Die Zahl bayerischer Mühlen sank kontinuierlich. 1957 waren es noch 3640, 1974 nur noch 1196. Heute gibt es keine Meldepflicht mehr für Betriebe, die weniger als 1000 Tonnen Getreide vermahlen. 2019 hatte das Bundesministerium für Landwirtschaft nur noch 52 bayerische Mühlen auf seiner Liste, „obwohl es im Gegensatz zu anderen Bundesländern in Bayern noch viele Familienbetriebe gibt“, wie Ehrhardt erklärt. Aber sie erreichen die Meldegrenze nicht und führen deshalb ein Leben abseits der Statistiken.

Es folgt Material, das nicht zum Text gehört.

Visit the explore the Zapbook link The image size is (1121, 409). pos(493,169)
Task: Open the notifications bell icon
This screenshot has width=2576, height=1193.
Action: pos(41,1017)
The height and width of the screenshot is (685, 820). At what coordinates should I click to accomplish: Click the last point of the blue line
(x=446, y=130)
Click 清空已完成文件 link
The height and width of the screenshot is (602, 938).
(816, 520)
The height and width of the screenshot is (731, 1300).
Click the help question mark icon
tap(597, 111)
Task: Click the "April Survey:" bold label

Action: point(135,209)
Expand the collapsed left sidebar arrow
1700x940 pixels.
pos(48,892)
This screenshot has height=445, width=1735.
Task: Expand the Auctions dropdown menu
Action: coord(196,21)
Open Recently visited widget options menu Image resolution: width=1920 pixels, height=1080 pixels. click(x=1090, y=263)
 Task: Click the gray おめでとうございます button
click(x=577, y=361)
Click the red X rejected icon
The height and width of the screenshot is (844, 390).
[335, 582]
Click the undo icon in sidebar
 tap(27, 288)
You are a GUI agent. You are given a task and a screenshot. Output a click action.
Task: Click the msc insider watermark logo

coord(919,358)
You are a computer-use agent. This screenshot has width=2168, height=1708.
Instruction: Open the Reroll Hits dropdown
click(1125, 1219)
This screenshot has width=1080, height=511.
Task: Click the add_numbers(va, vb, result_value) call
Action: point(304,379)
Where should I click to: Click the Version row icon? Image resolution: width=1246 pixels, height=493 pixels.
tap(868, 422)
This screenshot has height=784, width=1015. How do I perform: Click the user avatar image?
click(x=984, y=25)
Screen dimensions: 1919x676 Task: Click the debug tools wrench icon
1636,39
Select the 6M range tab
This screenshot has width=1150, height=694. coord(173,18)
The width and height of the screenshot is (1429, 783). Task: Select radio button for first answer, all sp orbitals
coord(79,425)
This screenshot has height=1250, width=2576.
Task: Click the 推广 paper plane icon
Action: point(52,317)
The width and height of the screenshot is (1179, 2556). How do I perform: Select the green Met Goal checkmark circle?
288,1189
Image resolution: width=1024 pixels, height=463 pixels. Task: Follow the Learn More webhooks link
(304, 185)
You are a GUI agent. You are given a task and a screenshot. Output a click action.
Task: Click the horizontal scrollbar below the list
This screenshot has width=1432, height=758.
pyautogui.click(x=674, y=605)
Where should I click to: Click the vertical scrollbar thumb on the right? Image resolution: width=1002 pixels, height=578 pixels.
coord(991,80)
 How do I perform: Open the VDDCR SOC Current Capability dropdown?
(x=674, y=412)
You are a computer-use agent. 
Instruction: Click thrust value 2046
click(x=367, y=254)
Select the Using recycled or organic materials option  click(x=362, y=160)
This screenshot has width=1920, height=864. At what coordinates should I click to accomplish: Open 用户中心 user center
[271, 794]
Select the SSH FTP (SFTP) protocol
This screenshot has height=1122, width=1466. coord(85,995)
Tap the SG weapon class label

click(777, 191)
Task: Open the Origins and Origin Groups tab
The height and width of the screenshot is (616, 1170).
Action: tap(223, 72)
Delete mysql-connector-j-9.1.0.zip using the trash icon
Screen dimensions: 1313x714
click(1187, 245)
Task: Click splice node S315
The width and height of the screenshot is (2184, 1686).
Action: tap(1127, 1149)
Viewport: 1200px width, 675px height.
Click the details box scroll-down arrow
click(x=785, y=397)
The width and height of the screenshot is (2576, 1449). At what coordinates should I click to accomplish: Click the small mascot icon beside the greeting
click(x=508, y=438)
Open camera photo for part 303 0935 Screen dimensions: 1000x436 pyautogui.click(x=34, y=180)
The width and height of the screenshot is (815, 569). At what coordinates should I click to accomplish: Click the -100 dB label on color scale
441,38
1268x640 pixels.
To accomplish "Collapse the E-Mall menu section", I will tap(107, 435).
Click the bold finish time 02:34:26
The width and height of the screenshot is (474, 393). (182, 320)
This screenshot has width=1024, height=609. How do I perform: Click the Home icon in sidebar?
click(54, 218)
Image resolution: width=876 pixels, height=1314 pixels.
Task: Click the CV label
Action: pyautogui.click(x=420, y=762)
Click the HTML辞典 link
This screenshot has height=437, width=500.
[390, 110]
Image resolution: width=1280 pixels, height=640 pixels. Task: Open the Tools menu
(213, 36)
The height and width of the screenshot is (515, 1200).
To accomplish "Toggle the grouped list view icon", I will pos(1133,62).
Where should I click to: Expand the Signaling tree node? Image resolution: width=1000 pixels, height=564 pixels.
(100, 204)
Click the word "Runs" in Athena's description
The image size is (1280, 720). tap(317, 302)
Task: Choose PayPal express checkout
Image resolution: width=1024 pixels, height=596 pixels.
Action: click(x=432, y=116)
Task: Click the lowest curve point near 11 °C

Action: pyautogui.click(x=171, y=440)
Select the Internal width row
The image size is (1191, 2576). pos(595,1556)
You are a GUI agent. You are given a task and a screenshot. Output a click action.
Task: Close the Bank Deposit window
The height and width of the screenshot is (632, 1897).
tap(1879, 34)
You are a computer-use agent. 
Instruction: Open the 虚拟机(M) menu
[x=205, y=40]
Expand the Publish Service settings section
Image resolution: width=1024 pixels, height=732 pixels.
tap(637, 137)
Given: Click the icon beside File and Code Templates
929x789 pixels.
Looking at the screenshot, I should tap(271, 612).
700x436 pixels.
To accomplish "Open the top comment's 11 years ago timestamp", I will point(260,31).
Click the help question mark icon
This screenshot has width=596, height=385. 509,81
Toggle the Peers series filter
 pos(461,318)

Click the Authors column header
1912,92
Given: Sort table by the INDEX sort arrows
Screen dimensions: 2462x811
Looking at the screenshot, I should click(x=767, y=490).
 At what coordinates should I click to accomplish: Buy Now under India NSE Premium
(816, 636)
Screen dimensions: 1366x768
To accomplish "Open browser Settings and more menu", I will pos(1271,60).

Immer noch kann man in Deutschland den Beruf des Müllers erlernen. Verfahrenstechnologe in der Mühlen- und Getreidewirtschaft heißt das heute. Sogar zum Müllermeister kann man sich noch weiterbilden. Auch Ehrhardt ist ein Müllermeister. Er arbeitet für einen internationalen Hersteller von Backzutaten und Malzen. In seiner Freizeit ist er Mühlen-Historiker und Vorstand des bayerischen Landesverbands für Mühlenkunde und Mühlenerhaltung. Für das Buch tat er sich mit dem bekannten österreichischen Fotografen Gerhard Trumler zusammen. So entstand ein über 200 Seiten dicker Bildband (Fotos rechts), ergänzt durch Texte zur Geschichte der Mühlen.
Es gibt auch Ölmühlen, Schrotmühlen, Papiermühlen oder Sägemühlen. Aber wenn man ein Wasserrad sieht, denkt man doch eher an Brot. In Bayern gibt es noch kleinere Mühlen, die teilweise auch noch Mehl produzieren. Weil viele kein Wasserrad mehr besitzen, sind sie von außen oft schwer zu erkennen. Ehrhardts Bildband enthält am Ende eine umfangreiche Aufstellung bayerischer Mühlen. Auch die Angermühle von Franz Schölderle ist aufgelistet.
Lust auf die Müllerei hätte Schölderle durchaus noch. „Es ist schon schade“, sagt der 73-Jährige. „Manchmal habe ich noch gemahlen, da hat sich dann alles gerührt und bewegt.“ Mit einem Knopfdruck schaltet Schölderle die Maschinerie in der Mühle wieder ab. Es klingt, als würde eine Waschmaschine den Schleudergang beenden. Dann ist es wieder still in der Angermühle in Egling.